High nitrogen input increases the total spikelets but decreases the high-density grain content in hybrid indica rice

Nitrogen (N) application strongly affects both the total spikelets and grain weight in rice (Oryza sativa L.), thereby affecting grain yield. Grain weight is closely related to the grain-filling process after the heading stage, and can be regarded as a combination of grain size and grain density (GD). However, there is a lack of information about the response of GD in rice to N. Here, we examined in a lager panicle hybrid indica rice at two field experimental sites the responses of grain traits (including GD), grain yield, and yield components to various N treatments and their relationships with each other.

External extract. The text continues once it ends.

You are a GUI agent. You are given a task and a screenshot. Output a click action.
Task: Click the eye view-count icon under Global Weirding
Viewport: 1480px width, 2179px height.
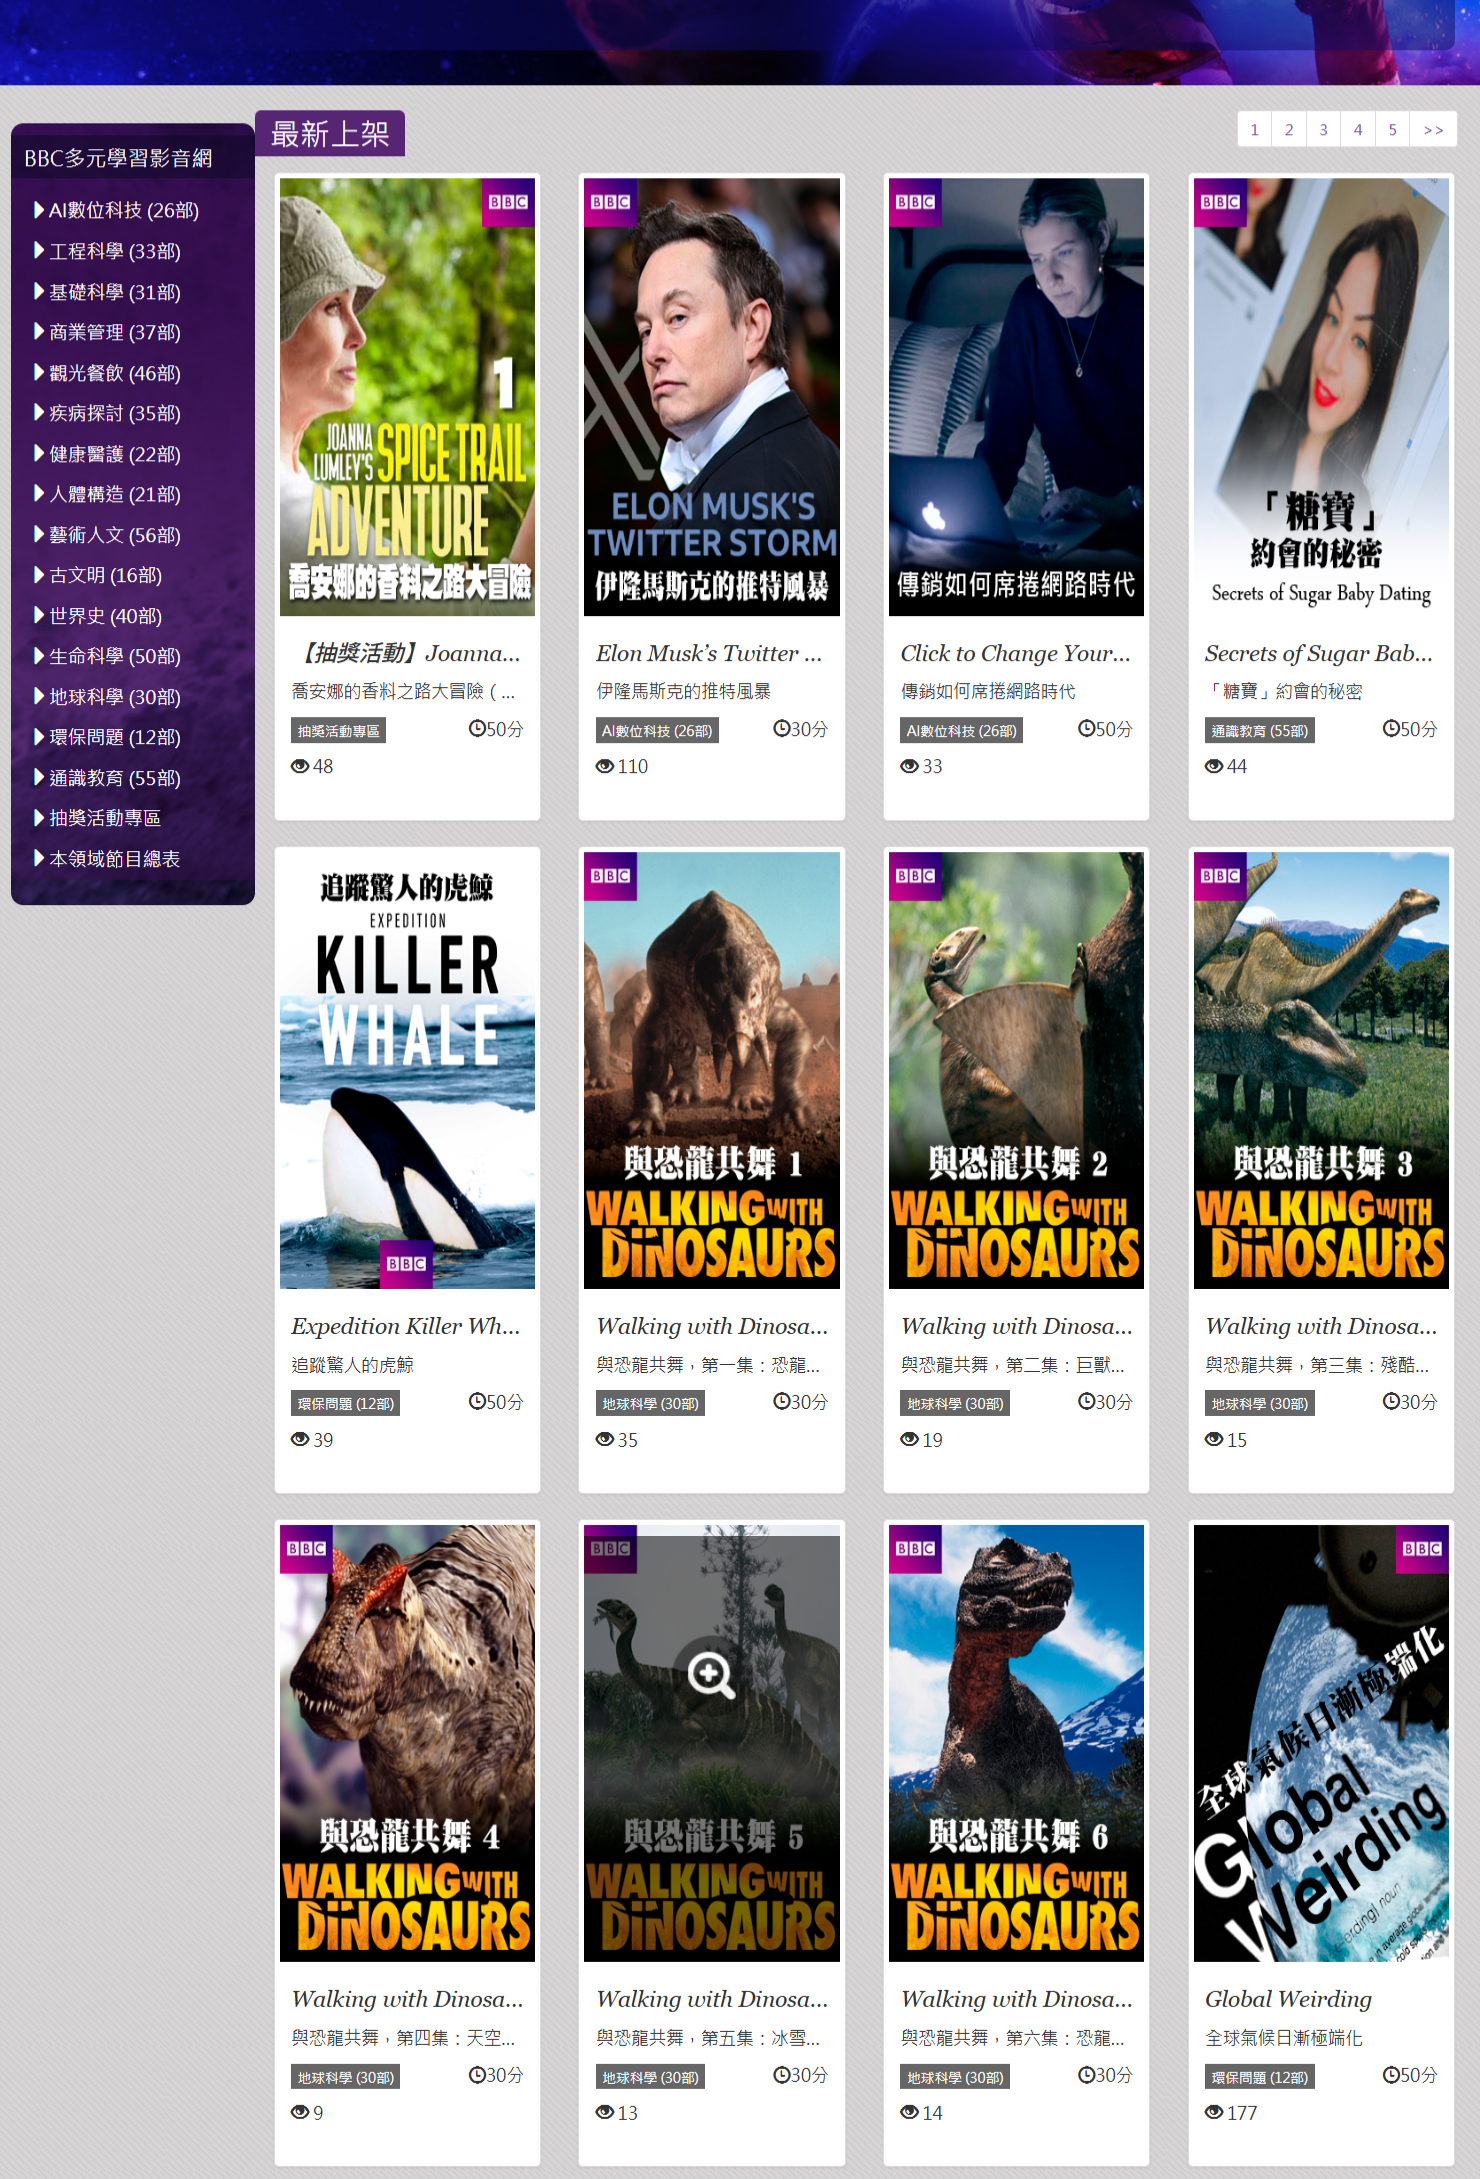[1213, 2112]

In this study, the grains with six GD ranges were fractionated into the light grain (1.00 g ml−1 ≤ GD < 1.15 g ml−1) and heavy grain or high-density grain (GD ≥ 1.15 g ml−1). High N application increased the total spikelets m−2, but did not result in high grain yield due to reduced grain weight (seed-setting rate and 1000-grain weight). Reduction of the 1000-grain weight under high N was related to the decrease in grain volume and high-density grain content (the ratio of the weights of high-density grains to the total grains weight). As N application increased from 0 to 225 kg ha−1, on average, the high-density grain content decreased by 31.93 %, from 78.21 % to 53.24 %. Grain plumpness and GD were the main factors affecting grain weight. GD was more important to the grain weight when grain size was smaller, and plumpness degree and GD were both crucial for grain weight when grain volume was larger. Compared with light grains, heavy grains had higher amylose content and lower crude protein content. These results indicated that the constraint and compensation relationship between spikelet number and grain weight in rice was also reflected in the equilibrium between grain size and GD. Although high N input in rice production increased the total spikelets m−2, high N input decreased the grain volume, especially the high-density grain content.